(Beginning of Dataset)
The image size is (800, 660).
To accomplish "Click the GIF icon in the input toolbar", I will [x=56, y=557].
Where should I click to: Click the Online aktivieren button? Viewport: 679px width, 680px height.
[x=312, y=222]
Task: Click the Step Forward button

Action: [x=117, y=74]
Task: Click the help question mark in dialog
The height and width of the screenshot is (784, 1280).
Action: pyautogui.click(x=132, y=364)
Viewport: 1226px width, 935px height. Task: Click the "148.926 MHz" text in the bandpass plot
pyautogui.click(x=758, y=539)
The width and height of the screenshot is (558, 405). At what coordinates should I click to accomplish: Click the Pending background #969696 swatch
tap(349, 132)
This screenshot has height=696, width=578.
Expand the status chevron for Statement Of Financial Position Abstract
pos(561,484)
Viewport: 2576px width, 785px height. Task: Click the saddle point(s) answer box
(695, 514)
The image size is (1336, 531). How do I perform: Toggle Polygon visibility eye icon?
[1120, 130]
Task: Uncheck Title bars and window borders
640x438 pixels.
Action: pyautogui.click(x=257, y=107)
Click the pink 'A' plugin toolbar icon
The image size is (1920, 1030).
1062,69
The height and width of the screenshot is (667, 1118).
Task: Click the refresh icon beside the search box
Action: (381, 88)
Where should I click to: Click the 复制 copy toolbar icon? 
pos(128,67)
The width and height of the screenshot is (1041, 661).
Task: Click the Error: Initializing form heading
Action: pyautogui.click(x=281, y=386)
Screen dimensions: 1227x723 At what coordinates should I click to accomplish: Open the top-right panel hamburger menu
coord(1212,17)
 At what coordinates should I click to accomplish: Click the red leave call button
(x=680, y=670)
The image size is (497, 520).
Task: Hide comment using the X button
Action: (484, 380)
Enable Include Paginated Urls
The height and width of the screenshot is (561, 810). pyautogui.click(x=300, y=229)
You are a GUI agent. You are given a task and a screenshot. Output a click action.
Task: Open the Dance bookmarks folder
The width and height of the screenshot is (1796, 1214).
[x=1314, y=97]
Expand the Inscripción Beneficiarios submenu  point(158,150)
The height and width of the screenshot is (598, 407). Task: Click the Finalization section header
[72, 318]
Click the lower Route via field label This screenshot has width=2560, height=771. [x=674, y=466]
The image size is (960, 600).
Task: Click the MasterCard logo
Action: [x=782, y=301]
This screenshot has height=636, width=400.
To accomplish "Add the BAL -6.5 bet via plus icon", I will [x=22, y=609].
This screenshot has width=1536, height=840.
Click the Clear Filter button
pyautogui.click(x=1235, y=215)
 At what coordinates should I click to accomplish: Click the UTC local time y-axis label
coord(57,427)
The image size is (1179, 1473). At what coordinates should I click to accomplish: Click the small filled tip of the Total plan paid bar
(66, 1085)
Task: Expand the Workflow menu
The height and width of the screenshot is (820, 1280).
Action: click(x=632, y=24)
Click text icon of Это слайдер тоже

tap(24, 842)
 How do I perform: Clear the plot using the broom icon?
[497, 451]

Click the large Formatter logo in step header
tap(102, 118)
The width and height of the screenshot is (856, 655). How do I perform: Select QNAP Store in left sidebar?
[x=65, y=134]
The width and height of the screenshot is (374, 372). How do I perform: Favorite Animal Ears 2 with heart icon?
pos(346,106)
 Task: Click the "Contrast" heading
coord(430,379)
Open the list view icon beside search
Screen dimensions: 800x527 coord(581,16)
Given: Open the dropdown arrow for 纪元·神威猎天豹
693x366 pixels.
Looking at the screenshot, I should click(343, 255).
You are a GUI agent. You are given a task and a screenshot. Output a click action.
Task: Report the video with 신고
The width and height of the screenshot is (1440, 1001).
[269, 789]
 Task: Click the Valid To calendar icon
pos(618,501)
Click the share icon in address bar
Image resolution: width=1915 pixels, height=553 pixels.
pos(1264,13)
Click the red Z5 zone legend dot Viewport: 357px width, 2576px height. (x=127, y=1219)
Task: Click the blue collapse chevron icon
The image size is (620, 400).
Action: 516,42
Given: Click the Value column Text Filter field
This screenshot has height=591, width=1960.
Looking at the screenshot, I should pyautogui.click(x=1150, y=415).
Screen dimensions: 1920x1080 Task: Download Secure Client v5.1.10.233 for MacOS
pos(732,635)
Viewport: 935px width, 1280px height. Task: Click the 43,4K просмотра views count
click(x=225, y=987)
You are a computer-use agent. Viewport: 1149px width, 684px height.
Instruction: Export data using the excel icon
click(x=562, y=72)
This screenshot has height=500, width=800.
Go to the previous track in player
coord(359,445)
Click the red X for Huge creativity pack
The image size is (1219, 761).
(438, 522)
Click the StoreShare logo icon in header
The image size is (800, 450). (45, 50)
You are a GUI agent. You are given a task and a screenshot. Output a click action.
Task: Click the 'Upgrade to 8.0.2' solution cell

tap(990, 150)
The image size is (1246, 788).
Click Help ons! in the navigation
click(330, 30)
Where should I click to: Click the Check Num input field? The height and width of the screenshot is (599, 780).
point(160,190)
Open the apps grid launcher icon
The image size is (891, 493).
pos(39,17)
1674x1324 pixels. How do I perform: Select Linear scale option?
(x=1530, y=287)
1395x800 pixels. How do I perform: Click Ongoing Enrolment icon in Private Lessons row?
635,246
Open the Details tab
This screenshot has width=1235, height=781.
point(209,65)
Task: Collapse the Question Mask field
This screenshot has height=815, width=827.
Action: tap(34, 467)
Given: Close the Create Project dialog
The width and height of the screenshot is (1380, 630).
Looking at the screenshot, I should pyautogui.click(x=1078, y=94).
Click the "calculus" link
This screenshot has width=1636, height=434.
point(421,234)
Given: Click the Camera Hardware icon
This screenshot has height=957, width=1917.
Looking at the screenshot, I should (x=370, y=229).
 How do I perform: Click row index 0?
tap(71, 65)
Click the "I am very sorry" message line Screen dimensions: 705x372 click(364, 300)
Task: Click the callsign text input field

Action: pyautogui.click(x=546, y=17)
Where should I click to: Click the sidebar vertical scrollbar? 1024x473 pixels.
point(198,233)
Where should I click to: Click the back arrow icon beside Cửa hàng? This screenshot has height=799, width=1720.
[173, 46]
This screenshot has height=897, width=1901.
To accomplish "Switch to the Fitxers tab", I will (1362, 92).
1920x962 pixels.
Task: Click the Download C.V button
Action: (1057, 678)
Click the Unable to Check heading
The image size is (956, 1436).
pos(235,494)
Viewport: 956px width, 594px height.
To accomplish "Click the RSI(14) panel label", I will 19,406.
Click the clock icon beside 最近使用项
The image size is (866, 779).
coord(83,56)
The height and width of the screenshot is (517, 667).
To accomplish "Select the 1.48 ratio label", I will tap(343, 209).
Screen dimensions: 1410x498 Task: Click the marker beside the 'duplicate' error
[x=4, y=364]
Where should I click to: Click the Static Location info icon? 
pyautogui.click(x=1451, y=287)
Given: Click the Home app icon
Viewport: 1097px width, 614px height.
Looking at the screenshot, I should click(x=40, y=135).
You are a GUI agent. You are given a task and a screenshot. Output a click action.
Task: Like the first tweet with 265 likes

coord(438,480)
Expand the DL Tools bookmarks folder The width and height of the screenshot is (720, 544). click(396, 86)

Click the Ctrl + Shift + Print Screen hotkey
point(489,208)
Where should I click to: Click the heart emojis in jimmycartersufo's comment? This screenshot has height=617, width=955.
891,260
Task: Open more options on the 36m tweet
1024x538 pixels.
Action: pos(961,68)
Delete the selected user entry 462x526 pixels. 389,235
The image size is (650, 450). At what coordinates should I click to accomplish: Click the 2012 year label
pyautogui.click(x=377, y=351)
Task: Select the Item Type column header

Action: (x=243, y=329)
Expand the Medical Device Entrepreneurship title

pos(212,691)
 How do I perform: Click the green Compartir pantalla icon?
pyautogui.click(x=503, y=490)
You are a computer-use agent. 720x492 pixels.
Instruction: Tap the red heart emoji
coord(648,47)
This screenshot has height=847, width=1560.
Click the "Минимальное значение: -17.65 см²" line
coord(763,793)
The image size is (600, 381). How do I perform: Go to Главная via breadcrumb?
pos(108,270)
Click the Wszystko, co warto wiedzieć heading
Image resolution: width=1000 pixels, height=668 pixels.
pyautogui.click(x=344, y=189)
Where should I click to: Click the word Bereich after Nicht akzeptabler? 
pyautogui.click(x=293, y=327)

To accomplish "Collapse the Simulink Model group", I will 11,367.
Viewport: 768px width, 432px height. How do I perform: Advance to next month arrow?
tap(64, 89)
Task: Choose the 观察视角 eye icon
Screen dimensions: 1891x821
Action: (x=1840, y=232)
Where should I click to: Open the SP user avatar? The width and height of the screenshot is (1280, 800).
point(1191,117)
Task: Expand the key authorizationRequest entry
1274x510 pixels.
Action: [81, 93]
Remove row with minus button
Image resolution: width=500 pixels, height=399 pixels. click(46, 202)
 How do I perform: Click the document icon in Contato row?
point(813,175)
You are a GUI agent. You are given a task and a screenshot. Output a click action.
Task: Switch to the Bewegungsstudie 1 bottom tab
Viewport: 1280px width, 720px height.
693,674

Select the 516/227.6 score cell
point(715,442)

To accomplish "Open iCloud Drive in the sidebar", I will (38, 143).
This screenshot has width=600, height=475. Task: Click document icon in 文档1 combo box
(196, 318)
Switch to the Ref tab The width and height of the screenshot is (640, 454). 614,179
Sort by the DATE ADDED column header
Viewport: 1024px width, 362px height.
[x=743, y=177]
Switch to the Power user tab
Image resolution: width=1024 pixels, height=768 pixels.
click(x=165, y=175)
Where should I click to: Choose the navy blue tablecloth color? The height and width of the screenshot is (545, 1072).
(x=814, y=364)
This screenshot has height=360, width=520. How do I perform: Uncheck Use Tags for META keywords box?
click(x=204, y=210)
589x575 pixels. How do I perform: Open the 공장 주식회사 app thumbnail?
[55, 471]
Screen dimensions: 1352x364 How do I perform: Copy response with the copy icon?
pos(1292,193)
(End of Dataset)
- **What is expected**
Please, from the material above, copy only the lines from the line with "This screenshot has height=591, width=1960." up to and including the line with "This screenshot has height=897, width=1901.", exactly as written.

- **Answer space**
This screenshot has height=591, width=1960.
Looking at the screenshot, I should pyautogui.click(x=1150, y=415).
Screen dimensions: 1920x1080 Task: Download Secure Client v5.1.10.233 for MacOS
pos(732,635)
Viewport: 935px width, 1280px height. Task: Click the 43,4K просмотра views count
click(x=225, y=987)
You are a computer-use agent. Viewport: 1149px width, 684px height.
Instruction: Export data using the excel icon
click(x=562, y=72)
This screenshot has height=500, width=800.
Go to the previous track in player
coord(359,445)
Click the red X for Huge creativity pack
The image size is (1219, 761).
(438, 522)
Click the StoreShare logo icon in header
The image size is (800, 450). (45, 50)
You are a GUI agent. You are given a task and a screenshot. Output a click action.
Task: Click the 'Upgrade to 8.0.2' solution cell

tap(990, 150)
The image size is (1246, 788).
Click Help ons! in the navigation
click(330, 30)
Where should I click to: Click the Check Num input field? The height and width of the screenshot is (599, 780).
point(160,190)
Open the apps grid launcher icon
The image size is (891, 493).
pos(39,17)
1674x1324 pixels. How do I perform: Select Linear scale option?
(x=1530, y=287)
1395x800 pixels. How do I perform: Click Ongoing Enrolment icon in Private Lessons row?
635,246
Open the Details tab
This screenshot has width=1235, height=781.
point(209,65)
Task: Collapse the Question Mask field
This screenshot has height=815, width=827.
Action: tap(34, 467)
Given: Close the Create Project dialog
The width and height of the screenshot is (1380, 630).
Looking at the screenshot, I should pyautogui.click(x=1078, y=94).
Click the "calculus" link
This screenshot has width=1636, height=434.
point(421,234)
Given: Click the Camera Hardware icon
This screenshot has height=957, width=1917.
Looking at the screenshot, I should (x=370, y=229).
 How do I perform: Click row index 0?
tap(71, 65)
Click the "I am very sorry" message line Screen dimensions: 705x372 click(364, 300)
Task: Click the callsign text input field

Action: pyautogui.click(x=546, y=17)
Where should I click to: Click the sidebar vertical scrollbar? 1024x473 pixels.
point(198,233)
Where should I click to: Click the back arrow icon beside Cửa hàng? This screenshot has height=799, width=1720.
[173, 46]
This screenshot has height=897, width=1901.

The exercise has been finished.